In Clifton’s poem, there is “no language” that can describe the ineffable. It’s only the act of “running and running” until you reach the room where time is kept. These ruthless clocks that only let you know time is limited. We are forced at the end of the poem to face the coldness of the “NO” and what we are supposed to do with the tension between the regulated pace of time—our own clocks finite and fixed but also (hopefully) infinite in the space of poetry and the universe.
Lucille Clifton is a gorgeous Cancer. I love Cancers. They always swirl me up in a frenzy of love and devotion whenever they are near me. Some of it has to do with their approach to the everyday, which can be so different than mine, but still, endlessly attractive. In the everyday, Cancers are always thinking of others’ needs, and how to progress towards their goals deliberately and completely. Watching them enact their plans always motivates me to be the person I most want to be. And likewise, Lucille Clifton motivates me to be the sort of poet I want to be, too.
One reality of Cancers is that they care. They care so deeply and so intensely and they will move heaven and earth for a person or cause that they care about. And that’s what they ultimately bring to us and the Zodiac—the depth and possibility of human care.
All of Clifton’s poems have this deep Cancer energy. When I read them, I feel cared for, as they celebrate love and joy and simultaneously lay bare difficult truths about life and human cruelty. When I encounter Clifton’s personae I know that someone is enveloping me with a sort of infinite trust in the glorious and the awful—and this trust motivates me to keep going.
I feel this care in “my dream about time,” too. It’s hard to let someone, let alone a reader, into the scope of the real dream landscape. It’s hard to admit that in really considering the reality of time, you must also admit that each of us travel through its linear path alone. It’s a difficulty Clifton excels at in this poem and perfected throughout her career with immense love. Like any Cancer, I will always be in love with her poetic perfection.

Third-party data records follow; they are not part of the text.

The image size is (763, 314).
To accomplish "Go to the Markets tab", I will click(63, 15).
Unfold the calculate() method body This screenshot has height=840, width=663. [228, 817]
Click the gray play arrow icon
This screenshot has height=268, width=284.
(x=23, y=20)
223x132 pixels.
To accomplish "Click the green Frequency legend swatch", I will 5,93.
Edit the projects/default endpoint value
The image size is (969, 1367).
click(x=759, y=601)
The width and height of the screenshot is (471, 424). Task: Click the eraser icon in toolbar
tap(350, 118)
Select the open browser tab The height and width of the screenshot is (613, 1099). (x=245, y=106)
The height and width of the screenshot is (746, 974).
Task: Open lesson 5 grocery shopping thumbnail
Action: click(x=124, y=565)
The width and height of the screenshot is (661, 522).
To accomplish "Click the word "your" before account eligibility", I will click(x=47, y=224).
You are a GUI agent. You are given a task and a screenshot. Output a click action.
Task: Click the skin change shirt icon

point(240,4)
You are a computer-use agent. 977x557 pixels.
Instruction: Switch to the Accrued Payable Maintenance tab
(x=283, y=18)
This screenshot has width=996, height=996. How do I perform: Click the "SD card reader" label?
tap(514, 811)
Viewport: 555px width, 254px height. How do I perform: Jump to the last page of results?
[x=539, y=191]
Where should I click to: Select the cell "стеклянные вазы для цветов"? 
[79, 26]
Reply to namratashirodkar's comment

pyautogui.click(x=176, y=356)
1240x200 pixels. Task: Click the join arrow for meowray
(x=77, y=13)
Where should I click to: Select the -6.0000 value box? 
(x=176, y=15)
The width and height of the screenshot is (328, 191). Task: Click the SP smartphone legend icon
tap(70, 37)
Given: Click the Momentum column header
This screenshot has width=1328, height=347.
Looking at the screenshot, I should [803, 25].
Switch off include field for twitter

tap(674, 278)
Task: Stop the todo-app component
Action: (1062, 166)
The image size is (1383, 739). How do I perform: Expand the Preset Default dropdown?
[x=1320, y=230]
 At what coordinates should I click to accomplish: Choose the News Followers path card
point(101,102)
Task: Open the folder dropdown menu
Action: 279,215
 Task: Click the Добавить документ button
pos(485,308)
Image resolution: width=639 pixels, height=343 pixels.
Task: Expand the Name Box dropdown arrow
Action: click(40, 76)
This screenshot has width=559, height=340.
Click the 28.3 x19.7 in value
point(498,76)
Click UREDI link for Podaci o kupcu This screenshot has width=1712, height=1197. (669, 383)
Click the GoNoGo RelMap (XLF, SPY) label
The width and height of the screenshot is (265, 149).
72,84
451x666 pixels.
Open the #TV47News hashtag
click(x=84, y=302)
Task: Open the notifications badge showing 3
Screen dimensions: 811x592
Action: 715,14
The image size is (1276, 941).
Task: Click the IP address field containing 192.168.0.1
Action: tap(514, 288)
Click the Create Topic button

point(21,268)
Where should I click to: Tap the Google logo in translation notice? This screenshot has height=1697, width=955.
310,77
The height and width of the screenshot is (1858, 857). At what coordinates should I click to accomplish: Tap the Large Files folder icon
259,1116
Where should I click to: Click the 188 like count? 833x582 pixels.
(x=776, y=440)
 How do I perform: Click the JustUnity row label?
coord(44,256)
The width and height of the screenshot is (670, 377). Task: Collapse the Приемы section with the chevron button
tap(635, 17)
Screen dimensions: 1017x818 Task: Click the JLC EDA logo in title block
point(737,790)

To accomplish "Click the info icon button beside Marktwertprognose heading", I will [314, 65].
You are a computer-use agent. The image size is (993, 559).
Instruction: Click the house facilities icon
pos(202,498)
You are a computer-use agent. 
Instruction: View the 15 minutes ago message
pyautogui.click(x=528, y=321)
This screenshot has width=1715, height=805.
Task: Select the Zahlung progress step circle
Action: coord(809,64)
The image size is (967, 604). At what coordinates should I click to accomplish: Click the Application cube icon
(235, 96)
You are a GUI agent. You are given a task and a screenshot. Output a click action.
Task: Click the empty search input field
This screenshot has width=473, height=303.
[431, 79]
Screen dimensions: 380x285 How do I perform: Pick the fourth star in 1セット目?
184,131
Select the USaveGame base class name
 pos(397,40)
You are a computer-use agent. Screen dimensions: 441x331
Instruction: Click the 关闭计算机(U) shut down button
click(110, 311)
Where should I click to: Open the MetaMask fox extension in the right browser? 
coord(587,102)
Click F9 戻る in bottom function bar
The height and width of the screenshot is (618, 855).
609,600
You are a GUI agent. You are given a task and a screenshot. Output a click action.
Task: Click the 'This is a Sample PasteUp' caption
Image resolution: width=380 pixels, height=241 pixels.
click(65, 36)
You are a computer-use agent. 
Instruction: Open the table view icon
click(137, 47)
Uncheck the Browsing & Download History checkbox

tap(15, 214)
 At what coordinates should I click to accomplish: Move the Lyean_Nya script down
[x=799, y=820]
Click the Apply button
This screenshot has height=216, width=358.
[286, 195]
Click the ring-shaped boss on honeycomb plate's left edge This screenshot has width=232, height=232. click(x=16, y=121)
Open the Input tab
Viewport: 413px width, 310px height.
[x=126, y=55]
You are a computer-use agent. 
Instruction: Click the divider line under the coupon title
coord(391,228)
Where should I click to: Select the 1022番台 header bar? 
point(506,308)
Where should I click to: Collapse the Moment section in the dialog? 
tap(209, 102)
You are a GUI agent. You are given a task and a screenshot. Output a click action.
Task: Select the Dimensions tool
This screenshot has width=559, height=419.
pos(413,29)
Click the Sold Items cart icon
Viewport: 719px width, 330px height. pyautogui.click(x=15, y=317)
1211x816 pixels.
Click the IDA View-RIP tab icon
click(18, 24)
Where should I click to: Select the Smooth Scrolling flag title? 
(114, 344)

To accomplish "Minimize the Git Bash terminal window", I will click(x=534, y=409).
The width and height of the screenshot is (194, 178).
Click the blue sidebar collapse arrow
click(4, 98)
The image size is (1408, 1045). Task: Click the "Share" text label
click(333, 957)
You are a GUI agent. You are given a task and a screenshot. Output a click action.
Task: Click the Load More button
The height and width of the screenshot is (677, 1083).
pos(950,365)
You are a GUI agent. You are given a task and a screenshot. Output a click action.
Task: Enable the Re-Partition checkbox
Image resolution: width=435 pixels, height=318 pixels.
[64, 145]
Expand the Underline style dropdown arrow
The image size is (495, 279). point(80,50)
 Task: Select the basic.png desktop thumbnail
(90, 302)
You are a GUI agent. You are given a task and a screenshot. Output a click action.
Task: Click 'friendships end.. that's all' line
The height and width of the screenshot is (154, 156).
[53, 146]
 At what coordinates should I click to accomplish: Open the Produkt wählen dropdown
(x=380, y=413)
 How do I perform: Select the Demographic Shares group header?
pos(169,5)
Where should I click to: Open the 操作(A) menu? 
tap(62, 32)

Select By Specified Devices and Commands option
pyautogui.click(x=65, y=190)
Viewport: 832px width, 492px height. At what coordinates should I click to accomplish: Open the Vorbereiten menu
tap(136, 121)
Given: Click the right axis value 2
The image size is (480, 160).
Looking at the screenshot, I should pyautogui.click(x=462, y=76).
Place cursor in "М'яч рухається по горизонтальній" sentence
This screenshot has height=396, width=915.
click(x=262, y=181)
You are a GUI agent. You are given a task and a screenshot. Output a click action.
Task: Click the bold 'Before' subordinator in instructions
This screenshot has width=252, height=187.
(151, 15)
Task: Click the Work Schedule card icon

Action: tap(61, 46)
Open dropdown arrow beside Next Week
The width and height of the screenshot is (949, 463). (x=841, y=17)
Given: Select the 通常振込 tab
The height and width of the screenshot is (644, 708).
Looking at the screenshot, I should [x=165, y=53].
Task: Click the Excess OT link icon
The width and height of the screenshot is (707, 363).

In this spirit, if you have some space for it tomorrow, perhaps write a little something about your ideas of time?
Sending you love always,
Dorothea
Thank you for loving Cancers and for choosing such a lovely poem. Lucille’s dream poems as a whole are gorgeous, and I’ve been thinking about time a lot this week, too, especially after Daylight Savings Time (which always rattles my sense of time and enhances my feeling of being slightly out of body) and throughout this time-altering pandemic. 🌹
Thank you, Dorothea! Astrology was initially interesting to me because it was a way of categorizing people and understanding them. In the beginning, though, it was kind of an easy way of writing people off into "good" and "bad" in terms of how I would jive with them. Through time I've realized one of the beauties of astrology is that you can find things to love about every single person, even if they are so different from you. A way to recognize all of the forms we take. You exude such love and celebration for each sign - it's refreshing. Thank you!